Data to use START
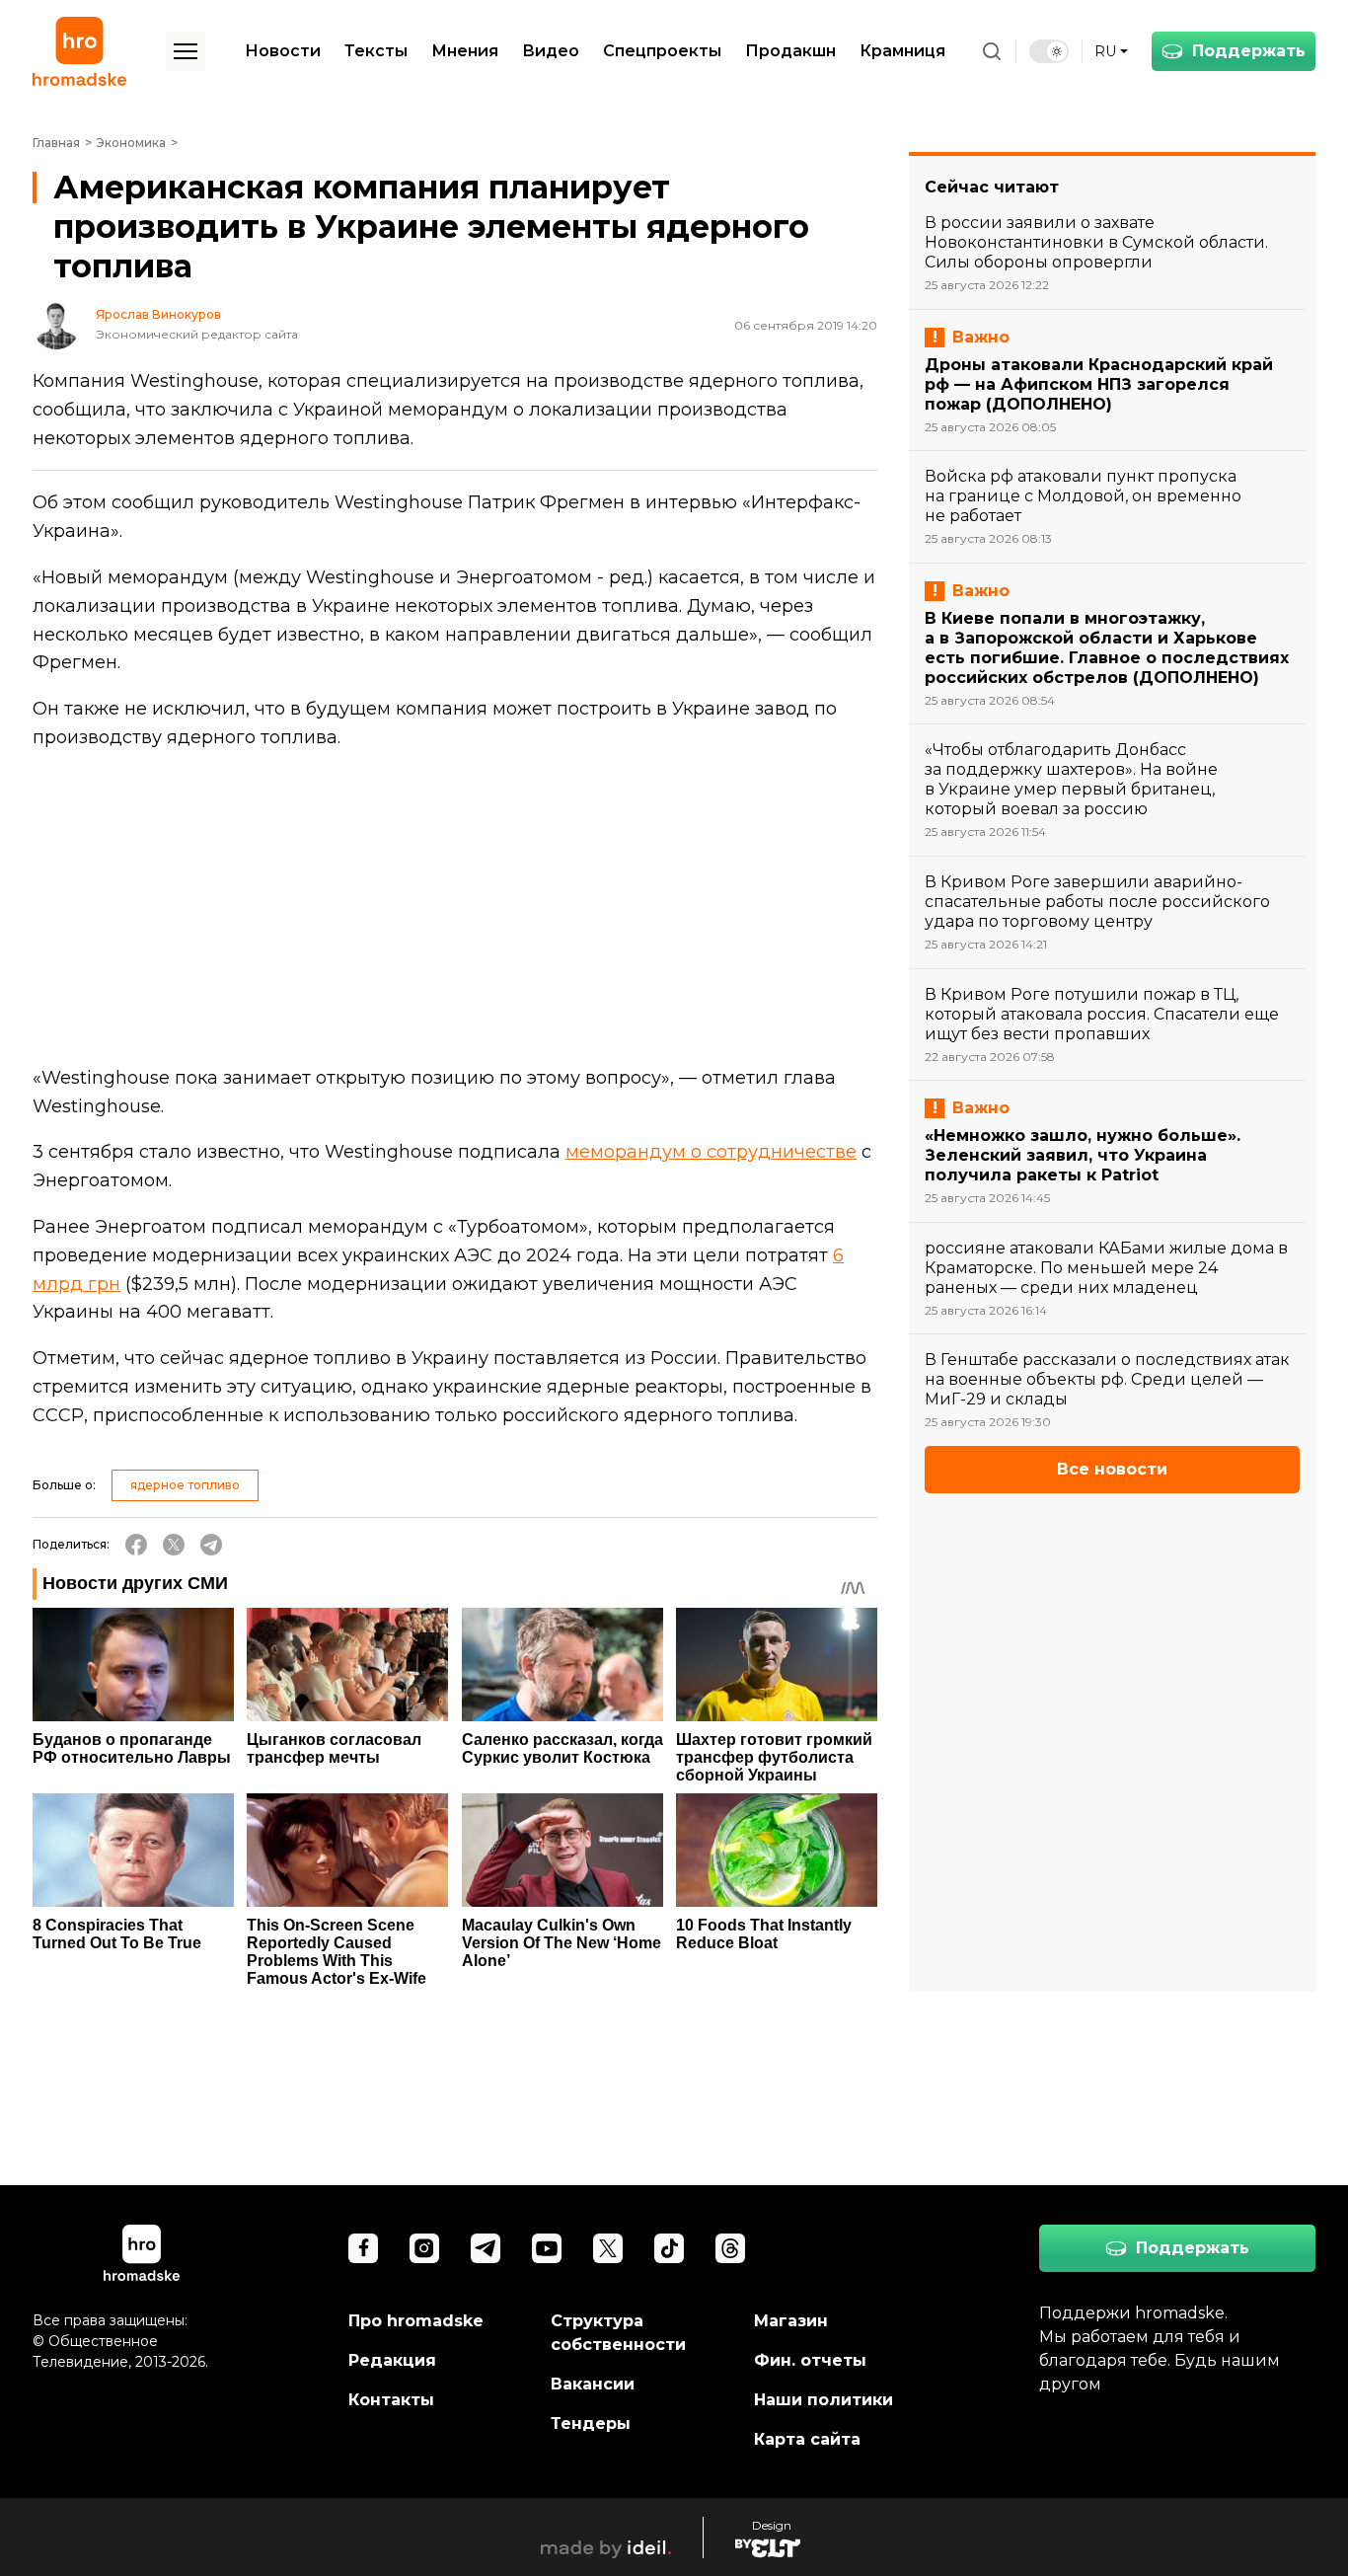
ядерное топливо (185, 1484)
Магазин (791, 2320)
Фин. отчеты (810, 2360)
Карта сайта (807, 2439)
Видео (550, 50)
Data to use END
◆ Work to complete
Set the listing down exactly, without its pictures.

◆ Exercise output
ядерное топливо (185, 1484)
Магазин (791, 2320)
Фин. отчеты (810, 2360)
Карта сайта (807, 2439)
Видео (550, 50)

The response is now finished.